• **DIRECTIONS**
Write every entry out again, exactly as given.

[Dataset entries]
──────────
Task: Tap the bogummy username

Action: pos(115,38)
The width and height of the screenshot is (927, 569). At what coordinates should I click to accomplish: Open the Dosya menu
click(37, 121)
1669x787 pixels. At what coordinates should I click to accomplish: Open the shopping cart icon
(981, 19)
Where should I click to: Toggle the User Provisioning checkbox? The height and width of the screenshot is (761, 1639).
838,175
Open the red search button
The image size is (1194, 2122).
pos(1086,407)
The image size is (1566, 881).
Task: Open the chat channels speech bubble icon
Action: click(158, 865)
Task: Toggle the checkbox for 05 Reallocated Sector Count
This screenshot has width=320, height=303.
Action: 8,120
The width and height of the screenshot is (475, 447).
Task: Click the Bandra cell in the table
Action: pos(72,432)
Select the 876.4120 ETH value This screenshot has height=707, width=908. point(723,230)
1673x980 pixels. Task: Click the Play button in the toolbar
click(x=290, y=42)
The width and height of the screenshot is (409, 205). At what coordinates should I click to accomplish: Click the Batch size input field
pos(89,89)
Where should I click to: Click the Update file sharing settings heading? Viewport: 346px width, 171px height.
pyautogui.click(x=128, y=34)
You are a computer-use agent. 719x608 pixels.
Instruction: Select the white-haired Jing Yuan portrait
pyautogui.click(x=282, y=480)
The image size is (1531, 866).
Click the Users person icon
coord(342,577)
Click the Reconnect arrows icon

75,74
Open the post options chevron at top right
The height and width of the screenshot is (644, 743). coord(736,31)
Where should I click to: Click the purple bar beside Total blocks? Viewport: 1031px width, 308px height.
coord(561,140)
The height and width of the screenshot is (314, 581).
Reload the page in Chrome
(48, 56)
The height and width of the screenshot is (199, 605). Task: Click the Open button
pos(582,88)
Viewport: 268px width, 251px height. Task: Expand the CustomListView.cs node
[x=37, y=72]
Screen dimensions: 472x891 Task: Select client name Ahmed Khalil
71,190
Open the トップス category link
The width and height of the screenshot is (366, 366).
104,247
──────────
• **RESPONSE TO THE EXERCISE**
Task: Tap the bogummy username

Action: pos(115,38)
The width and height of the screenshot is (927, 569). At what coordinates should I click to accomplish: Open the Dosya menu
click(37, 121)
1669x787 pixels. At what coordinates should I click to accomplish: Open the shopping cart icon
(981, 19)
Where should I click to: Toggle the User Provisioning checkbox? The height and width of the screenshot is (761, 1639).
838,175
Open the red search button
The image size is (1194, 2122).
pos(1086,407)
The image size is (1566, 881).
Task: Open the chat channels speech bubble icon
Action: click(158, 865)
Task: Toggle the checkbox for 05 Reallocated Sector Count
This screenshot has width=320, height=303.
Action: 8,120
The width and height of the screenshot is (475, 447).
Task: Click the Bandra cell in the table
Action: pos(72,432)
Select the 876.4120 ETH value This screenshot has height=707, width=908. point(723,230)
1673x980 pixels. Task: Click the Play button in the toolbar
click(x=290, y=42)
The width and height of the screenshot is (409, 205). At what coordinates should I click to accomplish: Click the Batch size input field
pos(89,89)
Where should I click to: Click the Update file sharing settings heading? Viewport: 346px width, 171px height.
pyautogui.click(x=128, y=34)
You are a computer-use agent. 719x608 pixels.
Instruction: Select the white-haired Jing Yuan portrait
pyautogui.click(x=282, y=480)
The image size is (1531, 866).
Click the Users person icon
coord(342,577)
Click the Reconnect arrows icon

75,74
Open the post options chevron at top right
The height and width of the screenshot is (644, 743). coord(736,31)
Where should I click to: Click the purple bar beside Total blocks? Viewport: 1031px width, 308px height.
coord(561,140)
The height and width of the screenshot is (314, 581).
Reload the page in Chrome
(48, 56)
The height and width of the screenshot is (199, 605). Task: Click the Open button
pos(582,88)
Viewport: 268px width, 251px height. Task: Expand the CustomListView.cs node
[x=37, y=72]
Screen dimensions: 472x891 Task: Select client name Ahmed Khalil
71,190
Open the トップス category link
The width and height of the screenshot is (366, 366).
104,247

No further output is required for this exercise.